Much is being made at present about the effects of screen time, particularly on children. Screen time, of course, refers to the time spent engaged with one’s smart phone, iPad or laptop, which by all accounts has skyrocketed to epidemic proportions. Issues of attention deficits and addictive behavior have arisen, not to mention the effects of the content delivered on such devices. Ironically these very same concerns were expressed while I was growing up in the 1950s and televisions were found in most every living room in America.

Early television programming was graphically and technologically unsophisticated; much of it was modeled on theatrical principles and even included programs with curtained stages where performers would speak to the “audience.” The Ed Sullivan Show, which featured a variety of performers, is one such example, and the Jack Benny Program began and ended on a curtained stage, as well. Content was king; the technology itself was a simple, one-way information and entertainment delivery system much like its predecessor, radio.

I’d come home after school and plunk myself down in front of the TV to watch such fare as Sky King or The Three Stooges, televised Hollywood one-reel movie shorts from the 30s and 40s.

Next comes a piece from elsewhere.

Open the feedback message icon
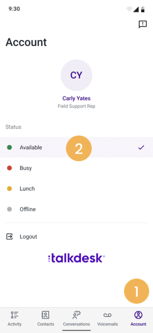 point(142,24)
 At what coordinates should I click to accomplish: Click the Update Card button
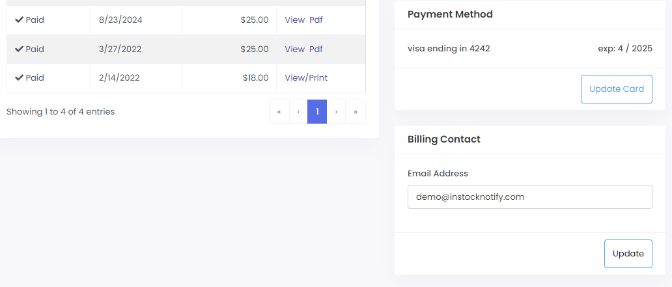coord(616,89)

There was some original kids programming, but it too was pretty mild. For younger kids, Howdy Doody–the marionette puppet–and a wide-ranging cast of stereotypical characters like Chief Thunderthud and Mr. Bluster, served as appropriate children’s fare, alongside the Mickey Mouse Club. Captain Kangaroo served as the period’s softer, more “educational” character. “Watching stupid TV again, I see,” my father would say as he arrived home from a day’s work. Yet, no blood was shown; the televised violence of the 1950s was antiseptic. That content has completely changed, and current television is a blood-fest of bullets, gore, dismemberment, zombies, torture and deadly explosions.

Screen time today includes something entirely different. Content is delivered–movies, television series, pod-casts and the like; however, the other elements of modern technology have no precedent, namely it’s virtually instantaneous feedback mechanism. Digital wireless technology has enabled an extendable, interconnected social network, a globalized feedback loop that can be customized by each individual. Customization allows creation of “tribal” networks, false identities, fake news, affinity groups, cyber-bullying, security hacks, “phishing”, credit scams, identity theft, black markets for drugs and weapons, and 24/7 encrypted messaging. Much of this hides behind a curtain of technology ignorance on the part of most screen-users, whose private lives are unwittingly exploited.

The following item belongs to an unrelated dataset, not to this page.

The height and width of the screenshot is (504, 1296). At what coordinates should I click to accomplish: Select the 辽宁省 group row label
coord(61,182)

I grew up part of America’s TV Generation–looking back–a time of innocence. Those growing up today are immersed within a complex and far from innocent media environment which shows signs of ever more sophisticated manipulation. The readiness with which new technologies are embraced insures that those who prey on others will suffer no shortage of unwitting victims. The lure of the screen is too powerful; resistance is futile.

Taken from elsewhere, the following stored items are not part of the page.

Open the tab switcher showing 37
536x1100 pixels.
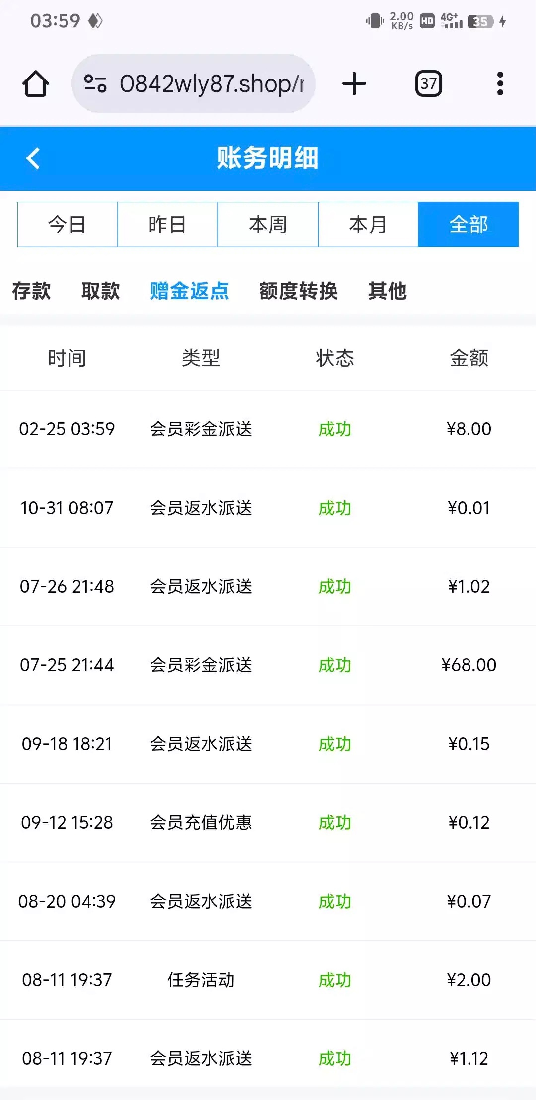[x=428, y=83]
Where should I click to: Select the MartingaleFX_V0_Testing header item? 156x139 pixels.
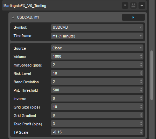tap(25, 6)
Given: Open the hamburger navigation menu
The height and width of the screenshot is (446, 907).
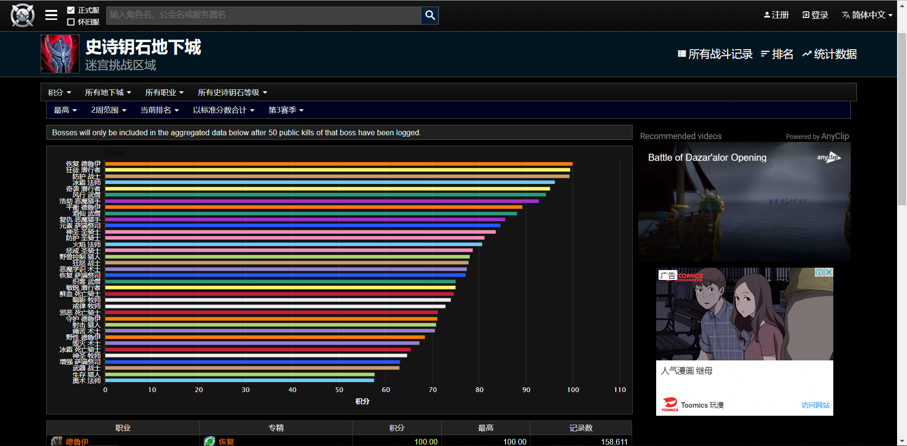Looking at the screenshot, I should pyautogui.click(x=51, y=15).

Media critic Marshall McLuhan foresaw all this coming; presciently, in his 1972 book “Understanding Media” he wrote of re-tribalization engendered by electronic media and subsequent fragmentation of society. We are just now witnessing the fulfillment of his prophesy as traditional standards of modernity are discarded in favor of long-standing resentments, ethnic conflicts, gender dynamics and political allegiances. Ironically, the technology that with one hand unifies the world simultaneously tears it asunder with the other.